§ Dataset entries:

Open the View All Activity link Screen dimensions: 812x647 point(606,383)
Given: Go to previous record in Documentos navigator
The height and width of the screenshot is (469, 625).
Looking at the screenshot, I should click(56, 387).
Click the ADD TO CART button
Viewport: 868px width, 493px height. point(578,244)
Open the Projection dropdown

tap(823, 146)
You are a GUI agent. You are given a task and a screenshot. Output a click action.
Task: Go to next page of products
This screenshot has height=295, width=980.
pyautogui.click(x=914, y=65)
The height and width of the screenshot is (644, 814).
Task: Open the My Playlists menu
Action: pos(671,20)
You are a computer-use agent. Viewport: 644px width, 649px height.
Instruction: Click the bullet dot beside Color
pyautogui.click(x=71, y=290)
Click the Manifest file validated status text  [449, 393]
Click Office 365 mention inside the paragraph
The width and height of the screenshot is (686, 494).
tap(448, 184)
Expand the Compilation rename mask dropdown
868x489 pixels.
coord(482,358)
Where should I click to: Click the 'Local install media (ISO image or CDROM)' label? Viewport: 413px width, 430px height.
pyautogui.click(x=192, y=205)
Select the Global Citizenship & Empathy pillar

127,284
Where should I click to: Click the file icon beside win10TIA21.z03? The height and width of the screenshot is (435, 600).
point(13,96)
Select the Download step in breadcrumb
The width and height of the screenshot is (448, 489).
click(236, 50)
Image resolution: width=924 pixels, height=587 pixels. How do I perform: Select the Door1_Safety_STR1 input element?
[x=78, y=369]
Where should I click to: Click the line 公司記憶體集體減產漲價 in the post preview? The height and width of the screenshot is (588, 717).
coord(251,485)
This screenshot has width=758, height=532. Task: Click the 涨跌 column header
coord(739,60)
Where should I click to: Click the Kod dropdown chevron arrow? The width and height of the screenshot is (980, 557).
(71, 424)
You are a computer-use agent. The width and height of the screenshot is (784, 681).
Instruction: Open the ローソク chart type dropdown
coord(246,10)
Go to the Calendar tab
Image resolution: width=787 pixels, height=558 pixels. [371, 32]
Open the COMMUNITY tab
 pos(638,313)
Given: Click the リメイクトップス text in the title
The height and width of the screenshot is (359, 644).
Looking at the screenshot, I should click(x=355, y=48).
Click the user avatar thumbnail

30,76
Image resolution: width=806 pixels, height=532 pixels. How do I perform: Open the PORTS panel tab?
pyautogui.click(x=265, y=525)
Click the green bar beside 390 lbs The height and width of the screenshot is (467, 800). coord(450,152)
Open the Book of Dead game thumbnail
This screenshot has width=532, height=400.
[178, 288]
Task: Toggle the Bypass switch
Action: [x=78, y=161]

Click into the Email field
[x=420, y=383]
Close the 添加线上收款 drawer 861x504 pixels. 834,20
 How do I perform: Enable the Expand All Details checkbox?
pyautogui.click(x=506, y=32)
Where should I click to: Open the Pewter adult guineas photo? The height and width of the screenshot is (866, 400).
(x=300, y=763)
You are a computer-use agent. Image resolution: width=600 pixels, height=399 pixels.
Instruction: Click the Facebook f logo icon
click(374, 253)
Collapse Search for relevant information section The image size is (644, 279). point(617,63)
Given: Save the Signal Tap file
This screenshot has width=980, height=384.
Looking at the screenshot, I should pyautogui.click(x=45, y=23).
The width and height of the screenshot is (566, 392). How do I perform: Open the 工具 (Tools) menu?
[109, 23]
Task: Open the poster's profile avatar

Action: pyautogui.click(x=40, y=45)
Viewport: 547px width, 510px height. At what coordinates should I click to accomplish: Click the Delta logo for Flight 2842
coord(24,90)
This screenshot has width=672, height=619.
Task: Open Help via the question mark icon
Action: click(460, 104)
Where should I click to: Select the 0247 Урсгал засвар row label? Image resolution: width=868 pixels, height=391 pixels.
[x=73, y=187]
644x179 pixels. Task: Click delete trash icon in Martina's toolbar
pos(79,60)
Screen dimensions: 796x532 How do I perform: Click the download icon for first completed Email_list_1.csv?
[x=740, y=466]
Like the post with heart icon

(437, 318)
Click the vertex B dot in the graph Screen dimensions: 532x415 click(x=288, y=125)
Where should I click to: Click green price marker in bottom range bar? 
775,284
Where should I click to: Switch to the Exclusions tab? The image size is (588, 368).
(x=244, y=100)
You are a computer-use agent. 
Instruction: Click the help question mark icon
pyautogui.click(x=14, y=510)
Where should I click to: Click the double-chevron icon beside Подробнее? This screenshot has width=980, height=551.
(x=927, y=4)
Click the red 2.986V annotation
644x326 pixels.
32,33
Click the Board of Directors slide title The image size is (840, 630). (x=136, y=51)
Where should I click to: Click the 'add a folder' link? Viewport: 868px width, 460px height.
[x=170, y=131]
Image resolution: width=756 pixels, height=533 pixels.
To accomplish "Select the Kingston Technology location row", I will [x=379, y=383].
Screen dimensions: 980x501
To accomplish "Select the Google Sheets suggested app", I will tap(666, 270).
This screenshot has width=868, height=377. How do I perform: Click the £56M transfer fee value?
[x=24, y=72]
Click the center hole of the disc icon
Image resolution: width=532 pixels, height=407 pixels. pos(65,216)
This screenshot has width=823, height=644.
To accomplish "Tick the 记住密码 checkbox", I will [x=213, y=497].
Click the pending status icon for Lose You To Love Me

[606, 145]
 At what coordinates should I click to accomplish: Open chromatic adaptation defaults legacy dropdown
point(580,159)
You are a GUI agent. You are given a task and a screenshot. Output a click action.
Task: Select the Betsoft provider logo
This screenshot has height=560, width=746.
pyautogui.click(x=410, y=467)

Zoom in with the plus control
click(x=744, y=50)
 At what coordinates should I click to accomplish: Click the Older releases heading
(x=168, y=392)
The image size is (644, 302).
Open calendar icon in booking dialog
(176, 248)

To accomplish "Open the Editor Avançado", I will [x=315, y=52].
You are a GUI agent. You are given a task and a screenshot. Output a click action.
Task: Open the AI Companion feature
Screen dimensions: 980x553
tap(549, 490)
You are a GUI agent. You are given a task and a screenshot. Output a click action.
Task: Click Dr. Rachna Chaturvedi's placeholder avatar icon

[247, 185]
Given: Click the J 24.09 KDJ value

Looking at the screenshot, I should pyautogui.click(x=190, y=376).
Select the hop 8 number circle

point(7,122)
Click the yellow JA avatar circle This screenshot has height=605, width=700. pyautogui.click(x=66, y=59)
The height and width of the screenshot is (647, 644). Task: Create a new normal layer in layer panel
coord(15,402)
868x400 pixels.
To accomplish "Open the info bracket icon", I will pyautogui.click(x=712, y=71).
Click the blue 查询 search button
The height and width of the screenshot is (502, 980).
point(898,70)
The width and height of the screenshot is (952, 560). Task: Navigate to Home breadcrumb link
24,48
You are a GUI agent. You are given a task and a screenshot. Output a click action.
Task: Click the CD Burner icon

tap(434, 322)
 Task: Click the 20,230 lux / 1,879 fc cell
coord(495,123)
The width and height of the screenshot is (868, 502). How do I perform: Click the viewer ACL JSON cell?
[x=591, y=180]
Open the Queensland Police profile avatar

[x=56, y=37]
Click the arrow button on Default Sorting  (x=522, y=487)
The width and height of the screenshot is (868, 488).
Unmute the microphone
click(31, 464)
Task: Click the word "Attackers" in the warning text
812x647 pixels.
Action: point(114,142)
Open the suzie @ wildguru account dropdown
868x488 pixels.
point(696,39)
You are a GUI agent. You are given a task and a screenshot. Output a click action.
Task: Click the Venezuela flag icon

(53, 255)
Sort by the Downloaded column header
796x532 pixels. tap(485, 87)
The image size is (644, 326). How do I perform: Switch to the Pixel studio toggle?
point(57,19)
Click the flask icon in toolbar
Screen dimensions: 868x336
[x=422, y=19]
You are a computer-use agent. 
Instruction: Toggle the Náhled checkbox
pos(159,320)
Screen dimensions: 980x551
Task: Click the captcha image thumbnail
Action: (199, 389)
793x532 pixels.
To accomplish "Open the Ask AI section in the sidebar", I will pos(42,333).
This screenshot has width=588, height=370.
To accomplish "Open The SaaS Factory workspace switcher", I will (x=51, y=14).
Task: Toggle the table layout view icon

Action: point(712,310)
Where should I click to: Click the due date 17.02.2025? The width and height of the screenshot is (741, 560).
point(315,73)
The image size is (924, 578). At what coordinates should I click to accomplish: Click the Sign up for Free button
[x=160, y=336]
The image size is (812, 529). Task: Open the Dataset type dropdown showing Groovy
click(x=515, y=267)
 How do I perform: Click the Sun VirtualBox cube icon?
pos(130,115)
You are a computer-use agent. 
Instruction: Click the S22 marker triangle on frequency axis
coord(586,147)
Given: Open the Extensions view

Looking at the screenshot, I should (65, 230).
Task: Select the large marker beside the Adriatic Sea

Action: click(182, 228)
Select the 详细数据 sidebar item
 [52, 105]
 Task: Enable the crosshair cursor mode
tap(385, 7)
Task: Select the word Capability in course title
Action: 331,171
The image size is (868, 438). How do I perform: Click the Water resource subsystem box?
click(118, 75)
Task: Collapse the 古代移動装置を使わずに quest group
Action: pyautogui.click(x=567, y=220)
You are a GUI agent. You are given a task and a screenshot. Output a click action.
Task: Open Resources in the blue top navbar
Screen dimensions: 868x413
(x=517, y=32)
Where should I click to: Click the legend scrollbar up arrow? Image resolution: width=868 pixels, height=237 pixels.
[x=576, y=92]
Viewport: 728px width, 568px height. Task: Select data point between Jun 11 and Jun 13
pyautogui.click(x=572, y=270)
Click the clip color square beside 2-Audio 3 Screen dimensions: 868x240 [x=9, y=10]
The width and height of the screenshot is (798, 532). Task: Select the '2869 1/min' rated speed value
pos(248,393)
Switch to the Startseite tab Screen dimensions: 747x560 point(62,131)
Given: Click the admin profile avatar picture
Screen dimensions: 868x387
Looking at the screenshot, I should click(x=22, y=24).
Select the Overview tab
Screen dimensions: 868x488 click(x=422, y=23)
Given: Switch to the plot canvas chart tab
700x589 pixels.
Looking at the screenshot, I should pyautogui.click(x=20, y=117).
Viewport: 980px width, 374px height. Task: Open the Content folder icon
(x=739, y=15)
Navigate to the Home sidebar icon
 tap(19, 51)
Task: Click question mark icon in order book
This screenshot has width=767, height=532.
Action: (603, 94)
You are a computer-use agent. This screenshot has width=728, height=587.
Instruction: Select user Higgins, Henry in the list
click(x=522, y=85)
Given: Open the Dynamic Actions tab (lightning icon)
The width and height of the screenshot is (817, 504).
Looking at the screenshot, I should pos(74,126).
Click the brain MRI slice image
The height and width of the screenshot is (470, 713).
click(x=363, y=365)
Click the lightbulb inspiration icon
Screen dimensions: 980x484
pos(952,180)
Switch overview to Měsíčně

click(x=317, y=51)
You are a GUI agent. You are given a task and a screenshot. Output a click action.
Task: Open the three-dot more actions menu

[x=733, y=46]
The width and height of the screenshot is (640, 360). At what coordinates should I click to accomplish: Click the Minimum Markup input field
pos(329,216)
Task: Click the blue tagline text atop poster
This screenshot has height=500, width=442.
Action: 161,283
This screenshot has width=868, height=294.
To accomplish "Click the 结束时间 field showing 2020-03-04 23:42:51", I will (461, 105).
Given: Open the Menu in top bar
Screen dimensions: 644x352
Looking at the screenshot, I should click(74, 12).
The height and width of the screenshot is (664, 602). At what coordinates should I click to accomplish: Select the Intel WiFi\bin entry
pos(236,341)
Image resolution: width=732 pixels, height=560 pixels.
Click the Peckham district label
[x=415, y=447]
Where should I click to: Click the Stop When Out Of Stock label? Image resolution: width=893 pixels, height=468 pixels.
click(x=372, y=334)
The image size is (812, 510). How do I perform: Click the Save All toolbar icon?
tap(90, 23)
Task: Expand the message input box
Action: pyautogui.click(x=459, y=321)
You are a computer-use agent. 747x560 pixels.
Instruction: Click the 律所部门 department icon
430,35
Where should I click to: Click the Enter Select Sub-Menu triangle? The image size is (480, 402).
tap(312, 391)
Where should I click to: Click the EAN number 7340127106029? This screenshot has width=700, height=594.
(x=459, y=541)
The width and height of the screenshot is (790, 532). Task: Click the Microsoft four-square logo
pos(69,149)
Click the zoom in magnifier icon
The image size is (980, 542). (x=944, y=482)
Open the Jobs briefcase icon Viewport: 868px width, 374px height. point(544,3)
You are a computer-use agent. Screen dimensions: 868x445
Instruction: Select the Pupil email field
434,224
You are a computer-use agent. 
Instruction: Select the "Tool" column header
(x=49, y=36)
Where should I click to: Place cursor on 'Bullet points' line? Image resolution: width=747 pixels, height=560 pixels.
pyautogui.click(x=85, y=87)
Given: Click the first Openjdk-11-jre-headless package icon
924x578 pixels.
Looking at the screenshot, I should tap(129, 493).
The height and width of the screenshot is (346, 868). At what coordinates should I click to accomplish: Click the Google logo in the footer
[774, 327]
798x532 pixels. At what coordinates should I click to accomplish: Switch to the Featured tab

§ Task prompt:
From the records given above, copy all lines containing "blue".

§ Reply:
Click the blue 查询 search button
Task: Open Resources in the blue top navbar
Task: Click the blue tagline text atop poster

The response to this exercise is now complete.